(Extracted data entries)
-------

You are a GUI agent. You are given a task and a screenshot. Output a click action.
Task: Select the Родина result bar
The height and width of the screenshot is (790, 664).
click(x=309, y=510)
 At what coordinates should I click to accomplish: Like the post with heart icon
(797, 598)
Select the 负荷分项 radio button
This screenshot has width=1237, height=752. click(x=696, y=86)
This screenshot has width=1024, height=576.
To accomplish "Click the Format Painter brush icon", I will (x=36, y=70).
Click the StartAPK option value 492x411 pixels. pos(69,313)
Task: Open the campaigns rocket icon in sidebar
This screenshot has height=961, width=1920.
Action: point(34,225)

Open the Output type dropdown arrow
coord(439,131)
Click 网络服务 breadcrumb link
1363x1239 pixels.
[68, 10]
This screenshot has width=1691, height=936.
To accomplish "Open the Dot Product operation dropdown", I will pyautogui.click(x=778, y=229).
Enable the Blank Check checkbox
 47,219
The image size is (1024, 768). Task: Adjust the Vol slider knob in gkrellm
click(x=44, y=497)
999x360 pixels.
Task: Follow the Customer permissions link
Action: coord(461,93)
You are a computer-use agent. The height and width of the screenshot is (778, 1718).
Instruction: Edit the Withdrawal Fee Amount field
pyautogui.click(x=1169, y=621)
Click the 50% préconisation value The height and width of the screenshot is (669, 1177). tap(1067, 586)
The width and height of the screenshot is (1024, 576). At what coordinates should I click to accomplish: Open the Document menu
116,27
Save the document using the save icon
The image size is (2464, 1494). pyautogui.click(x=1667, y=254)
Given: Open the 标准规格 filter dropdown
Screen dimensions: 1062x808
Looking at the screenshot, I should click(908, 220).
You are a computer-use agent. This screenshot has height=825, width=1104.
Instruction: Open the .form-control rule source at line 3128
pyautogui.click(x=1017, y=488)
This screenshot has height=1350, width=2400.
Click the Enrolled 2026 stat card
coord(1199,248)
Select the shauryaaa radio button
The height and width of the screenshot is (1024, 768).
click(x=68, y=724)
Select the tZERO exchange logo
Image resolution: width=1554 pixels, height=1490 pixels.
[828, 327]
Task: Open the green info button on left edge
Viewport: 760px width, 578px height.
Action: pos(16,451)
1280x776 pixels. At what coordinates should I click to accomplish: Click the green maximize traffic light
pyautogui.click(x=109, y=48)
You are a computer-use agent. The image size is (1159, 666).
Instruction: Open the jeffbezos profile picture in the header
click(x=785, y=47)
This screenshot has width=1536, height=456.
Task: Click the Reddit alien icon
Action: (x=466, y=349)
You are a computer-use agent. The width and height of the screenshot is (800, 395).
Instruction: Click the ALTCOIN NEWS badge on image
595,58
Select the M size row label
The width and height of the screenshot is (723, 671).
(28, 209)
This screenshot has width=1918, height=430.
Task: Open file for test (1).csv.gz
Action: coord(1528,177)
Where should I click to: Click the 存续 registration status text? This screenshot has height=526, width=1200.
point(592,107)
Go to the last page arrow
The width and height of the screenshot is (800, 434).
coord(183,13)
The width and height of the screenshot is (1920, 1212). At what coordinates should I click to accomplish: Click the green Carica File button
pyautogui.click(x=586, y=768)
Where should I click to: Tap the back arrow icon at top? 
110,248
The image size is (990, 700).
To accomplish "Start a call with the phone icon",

-------

- [AIM OF THE EXERCISE]: Transcribe the lines of the listing above verbatim, starting from its first line and ending with the line containing "pyautogui.click(x=1017, y=488)", both ends included.

- [ANSWER TO THE EXERCISE]:
You are a GUI agent. You are given a task and a screenshot. Output a click action.
Task: Select the Родина result bar
The height and width of the screenshot is (790, 664).
click(x=309, y=510)
 At what coordinates should I click to accomplish: Like the post with heart icon
(797, 598)
Select the 负荷分项 radio button
This screenshot has width=1237, height=752. click(x=696, y=86)
This screenshot has width=1024, height=576.
To accomplish "Click the Format Painter brush icon", I will (x=36, y=70).
Click the StartAPK option value 492x411 pixels. pos(69,313)
Task: Open the campaigns rocket icon in sidebar
This screenshot has height=961, width=1920.
Action: point(34,225)

Open the Output type dropdown arrow
coord(439,131)
Click 网络服务 breadcrumb link
1363x1239 pixels.
[68, 10]
This screenshot has width=1691, height=936.
To accomplish "Open the Dot Product operation dropdown", I will pyautogui.click(x=778, y=229).
Enable the Blank Check checkbox
 47,219
The image size is (1024, 768). Task: Adjust the Vol slider knob in gkrellm
click(x=44, y=497)
999x360 pixels.
Task: Follow the Customer permissions link
Action: coord(461,93)
You are a computer-use agent. The height and width of the screenshot is (778, 1718).
Instruction: Edit the Withdrawal Fee Amount field
pyautogui.click(x=1169, y=621)
Click the 50% préconisation value The height and width of the screenshot is (669, 1177). tap(1067, 586)
The width and height of the screenshot is (1024, 576). At what coordinates should I click to accomplish: Open the Document menu
116,27
Save the document using the save icon
The image size is (2464, 1494). pyautogui.click(x=1667, y=254)
Given: Open the 标准规格 filter dropdown
Screen dimensions: 1062x808
Looking at the screenshot, I should click(908, 220).
You are a computer-use agent. This screenshot has height=825, width=1104.
Instruction: Open the .form-control rule source at line 3128
pyautogui.click(x=1017, y=488)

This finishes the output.